Let Them Not Eat: The Christian Path to Worthiness

Abby Zimet

The GOP House's slashing $40 billion in food stamps for 48 million Americans suffering from "food insecurity" - the current tragi-comic euphemism for being hungry - is heinous enough, but it becomes just the tip of the brutal iceberg when seen in a broader context best exemplified by North Dakota's Rep. Kevin Cramer - who answered a constituent challenging him with the Bibilical quote, "If anyone is not willing to work, let him not eat," and whose district has received $10.4 billion in agricultural subsidies, the most of anyone in the country. Such gross hypocrisy, coupled with what the New York Times calls "supreme indifference, is common.

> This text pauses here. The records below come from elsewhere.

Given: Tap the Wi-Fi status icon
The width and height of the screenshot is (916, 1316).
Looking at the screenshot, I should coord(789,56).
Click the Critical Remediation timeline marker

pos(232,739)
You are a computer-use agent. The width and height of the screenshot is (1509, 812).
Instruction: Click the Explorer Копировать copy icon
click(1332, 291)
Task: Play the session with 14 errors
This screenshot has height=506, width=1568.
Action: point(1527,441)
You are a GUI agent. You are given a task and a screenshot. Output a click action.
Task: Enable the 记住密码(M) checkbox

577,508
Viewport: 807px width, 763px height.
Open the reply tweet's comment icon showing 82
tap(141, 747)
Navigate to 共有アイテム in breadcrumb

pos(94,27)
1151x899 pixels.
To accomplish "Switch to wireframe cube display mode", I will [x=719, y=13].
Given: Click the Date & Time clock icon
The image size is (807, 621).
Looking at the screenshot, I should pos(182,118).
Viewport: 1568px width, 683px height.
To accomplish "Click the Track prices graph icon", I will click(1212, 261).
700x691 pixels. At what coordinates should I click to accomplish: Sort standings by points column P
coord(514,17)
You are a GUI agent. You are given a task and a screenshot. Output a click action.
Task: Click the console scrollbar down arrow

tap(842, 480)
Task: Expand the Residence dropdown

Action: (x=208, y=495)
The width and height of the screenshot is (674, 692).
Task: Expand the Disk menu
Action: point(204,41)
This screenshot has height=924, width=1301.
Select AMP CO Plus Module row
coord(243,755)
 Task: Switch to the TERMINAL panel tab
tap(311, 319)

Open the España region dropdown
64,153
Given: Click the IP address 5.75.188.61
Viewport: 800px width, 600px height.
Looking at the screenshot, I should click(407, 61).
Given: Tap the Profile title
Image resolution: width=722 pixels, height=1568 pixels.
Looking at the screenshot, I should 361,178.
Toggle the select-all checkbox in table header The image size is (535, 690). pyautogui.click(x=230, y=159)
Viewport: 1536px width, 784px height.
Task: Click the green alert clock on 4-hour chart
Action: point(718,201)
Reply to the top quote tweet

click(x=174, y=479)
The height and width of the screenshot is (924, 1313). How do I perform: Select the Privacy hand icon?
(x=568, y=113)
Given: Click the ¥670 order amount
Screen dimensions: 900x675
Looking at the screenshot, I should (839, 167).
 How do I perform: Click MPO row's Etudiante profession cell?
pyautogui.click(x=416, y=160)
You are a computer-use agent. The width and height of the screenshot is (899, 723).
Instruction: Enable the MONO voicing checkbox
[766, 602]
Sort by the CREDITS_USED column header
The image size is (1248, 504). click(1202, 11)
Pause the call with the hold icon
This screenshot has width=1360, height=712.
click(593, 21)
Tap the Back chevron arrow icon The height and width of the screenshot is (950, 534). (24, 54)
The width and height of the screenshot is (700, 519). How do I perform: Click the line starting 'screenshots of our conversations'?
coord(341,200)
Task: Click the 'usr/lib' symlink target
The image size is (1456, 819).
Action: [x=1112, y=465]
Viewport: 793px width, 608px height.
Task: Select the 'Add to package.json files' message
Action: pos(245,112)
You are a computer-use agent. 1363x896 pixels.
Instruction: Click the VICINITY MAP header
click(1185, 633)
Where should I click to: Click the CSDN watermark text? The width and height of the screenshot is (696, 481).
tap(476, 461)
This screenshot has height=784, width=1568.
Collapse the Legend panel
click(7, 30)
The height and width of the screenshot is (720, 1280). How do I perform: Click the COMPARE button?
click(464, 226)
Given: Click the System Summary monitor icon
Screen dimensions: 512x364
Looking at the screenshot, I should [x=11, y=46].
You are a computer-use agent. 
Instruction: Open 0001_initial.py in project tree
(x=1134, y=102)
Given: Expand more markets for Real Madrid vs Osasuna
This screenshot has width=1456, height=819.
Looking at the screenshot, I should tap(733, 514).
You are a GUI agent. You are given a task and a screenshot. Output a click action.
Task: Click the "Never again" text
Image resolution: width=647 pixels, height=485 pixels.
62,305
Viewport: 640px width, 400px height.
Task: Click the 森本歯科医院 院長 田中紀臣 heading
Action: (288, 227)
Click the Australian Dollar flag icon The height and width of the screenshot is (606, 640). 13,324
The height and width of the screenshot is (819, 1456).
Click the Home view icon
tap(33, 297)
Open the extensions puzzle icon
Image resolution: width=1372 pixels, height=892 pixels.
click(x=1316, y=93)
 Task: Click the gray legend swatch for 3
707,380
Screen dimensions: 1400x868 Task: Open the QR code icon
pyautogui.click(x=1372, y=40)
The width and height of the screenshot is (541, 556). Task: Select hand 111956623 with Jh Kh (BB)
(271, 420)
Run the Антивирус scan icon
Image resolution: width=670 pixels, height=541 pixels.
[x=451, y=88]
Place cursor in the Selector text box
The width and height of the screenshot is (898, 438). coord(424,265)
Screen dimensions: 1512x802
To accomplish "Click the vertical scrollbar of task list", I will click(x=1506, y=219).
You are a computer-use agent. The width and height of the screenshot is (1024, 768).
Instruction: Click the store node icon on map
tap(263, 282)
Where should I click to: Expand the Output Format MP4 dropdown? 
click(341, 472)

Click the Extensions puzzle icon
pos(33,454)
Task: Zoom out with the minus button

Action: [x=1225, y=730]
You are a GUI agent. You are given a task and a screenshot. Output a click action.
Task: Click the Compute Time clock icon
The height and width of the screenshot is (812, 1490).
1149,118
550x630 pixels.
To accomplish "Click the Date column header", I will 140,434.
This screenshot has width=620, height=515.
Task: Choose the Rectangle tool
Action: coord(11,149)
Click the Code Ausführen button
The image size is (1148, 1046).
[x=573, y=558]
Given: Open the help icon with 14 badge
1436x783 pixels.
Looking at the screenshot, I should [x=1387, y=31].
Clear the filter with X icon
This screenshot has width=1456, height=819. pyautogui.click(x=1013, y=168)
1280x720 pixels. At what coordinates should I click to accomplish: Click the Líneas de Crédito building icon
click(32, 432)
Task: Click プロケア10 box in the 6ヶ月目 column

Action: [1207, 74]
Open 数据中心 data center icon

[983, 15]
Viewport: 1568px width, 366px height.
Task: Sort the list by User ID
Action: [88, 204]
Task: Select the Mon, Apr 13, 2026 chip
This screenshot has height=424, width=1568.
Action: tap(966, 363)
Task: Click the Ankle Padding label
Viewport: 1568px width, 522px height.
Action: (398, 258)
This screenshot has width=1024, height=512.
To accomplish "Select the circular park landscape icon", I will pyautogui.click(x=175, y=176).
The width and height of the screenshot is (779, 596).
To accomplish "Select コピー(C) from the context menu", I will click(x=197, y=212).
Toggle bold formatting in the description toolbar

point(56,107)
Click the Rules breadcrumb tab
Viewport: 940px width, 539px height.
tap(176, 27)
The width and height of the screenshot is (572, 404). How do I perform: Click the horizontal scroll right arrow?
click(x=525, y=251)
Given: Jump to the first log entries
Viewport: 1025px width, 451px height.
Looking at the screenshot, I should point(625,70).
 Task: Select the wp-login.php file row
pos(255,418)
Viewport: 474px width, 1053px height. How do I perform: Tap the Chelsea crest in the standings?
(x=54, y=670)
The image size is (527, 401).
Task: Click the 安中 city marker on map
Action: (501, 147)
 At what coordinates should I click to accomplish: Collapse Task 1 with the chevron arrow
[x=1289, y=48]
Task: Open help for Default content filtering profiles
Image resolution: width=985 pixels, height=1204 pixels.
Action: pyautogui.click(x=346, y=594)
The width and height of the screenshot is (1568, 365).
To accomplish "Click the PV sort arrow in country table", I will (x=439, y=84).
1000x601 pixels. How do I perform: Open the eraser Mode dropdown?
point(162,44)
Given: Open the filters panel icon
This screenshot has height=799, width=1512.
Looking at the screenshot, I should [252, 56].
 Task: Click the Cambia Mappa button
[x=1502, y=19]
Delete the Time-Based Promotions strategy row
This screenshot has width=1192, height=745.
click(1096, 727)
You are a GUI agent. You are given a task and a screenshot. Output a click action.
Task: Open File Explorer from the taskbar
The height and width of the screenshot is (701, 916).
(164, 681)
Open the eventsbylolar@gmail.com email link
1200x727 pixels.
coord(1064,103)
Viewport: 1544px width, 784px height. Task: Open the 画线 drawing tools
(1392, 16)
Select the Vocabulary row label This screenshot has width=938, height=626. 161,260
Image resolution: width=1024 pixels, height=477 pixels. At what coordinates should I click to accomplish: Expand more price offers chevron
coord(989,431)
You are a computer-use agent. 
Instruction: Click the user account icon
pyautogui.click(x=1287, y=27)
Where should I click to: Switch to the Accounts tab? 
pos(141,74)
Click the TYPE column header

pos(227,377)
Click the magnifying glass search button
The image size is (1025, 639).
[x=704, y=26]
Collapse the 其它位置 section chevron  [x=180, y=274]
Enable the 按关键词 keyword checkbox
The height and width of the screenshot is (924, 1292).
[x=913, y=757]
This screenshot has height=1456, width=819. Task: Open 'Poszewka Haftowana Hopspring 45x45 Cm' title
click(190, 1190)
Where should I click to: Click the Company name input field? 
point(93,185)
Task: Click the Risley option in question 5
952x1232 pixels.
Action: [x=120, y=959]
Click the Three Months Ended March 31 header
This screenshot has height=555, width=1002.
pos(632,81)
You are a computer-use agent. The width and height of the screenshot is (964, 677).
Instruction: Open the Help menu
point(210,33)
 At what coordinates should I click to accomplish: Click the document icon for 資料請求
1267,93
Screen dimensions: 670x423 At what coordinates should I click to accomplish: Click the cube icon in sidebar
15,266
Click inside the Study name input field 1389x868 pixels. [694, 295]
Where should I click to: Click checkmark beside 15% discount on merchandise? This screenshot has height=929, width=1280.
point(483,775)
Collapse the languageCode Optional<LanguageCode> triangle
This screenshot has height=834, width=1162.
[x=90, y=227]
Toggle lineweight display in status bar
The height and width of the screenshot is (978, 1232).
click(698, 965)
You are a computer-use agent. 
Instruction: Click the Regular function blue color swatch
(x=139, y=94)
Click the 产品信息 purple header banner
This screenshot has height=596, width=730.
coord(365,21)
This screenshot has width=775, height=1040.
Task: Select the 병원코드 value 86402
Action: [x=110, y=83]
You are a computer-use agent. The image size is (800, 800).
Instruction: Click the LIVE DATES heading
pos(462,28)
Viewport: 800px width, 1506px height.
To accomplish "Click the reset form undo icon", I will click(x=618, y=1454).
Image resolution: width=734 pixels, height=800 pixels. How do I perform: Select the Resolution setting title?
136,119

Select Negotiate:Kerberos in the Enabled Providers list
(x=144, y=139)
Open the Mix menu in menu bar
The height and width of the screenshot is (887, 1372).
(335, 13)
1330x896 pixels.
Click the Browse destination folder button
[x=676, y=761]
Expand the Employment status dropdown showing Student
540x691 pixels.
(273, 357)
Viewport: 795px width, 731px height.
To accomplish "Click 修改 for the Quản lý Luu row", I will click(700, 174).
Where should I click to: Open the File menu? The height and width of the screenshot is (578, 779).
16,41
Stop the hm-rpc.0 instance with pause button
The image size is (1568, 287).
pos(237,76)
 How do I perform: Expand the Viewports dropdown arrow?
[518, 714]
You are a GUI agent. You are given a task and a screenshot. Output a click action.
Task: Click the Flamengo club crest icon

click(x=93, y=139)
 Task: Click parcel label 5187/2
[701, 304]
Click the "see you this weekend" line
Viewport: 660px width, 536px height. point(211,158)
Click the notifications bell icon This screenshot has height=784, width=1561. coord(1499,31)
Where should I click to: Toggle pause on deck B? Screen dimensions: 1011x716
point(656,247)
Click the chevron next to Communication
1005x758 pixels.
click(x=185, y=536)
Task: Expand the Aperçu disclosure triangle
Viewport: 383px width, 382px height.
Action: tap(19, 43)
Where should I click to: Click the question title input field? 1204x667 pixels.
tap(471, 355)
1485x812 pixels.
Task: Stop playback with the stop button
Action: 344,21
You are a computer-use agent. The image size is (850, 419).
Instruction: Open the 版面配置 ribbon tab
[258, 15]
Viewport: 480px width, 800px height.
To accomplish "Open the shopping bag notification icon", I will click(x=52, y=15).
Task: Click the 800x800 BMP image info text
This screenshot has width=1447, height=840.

Here and here are the many other right-wing creeps who don't want to give any help to poor, old, young, sick, disabled or hungry people but are themselves happy to be on the generous dole; here's a breakdown on how the rest of us pay $6,000 a year to subsidize big business; here's an idiot congressman whining about having to make do with his paltry $175,000 salary; and here's a lobbyist for the right-wing Family Research Council proclaiming there's "nothing more Christian" than making people go hungry in order to ensure "they are participants in their own upliftment and empowerment...there within lies the path to a sense of worthiness." Finally, a deft acknolwedgement that Republicans are now overtly waging a class war, just not the one most of us wanted.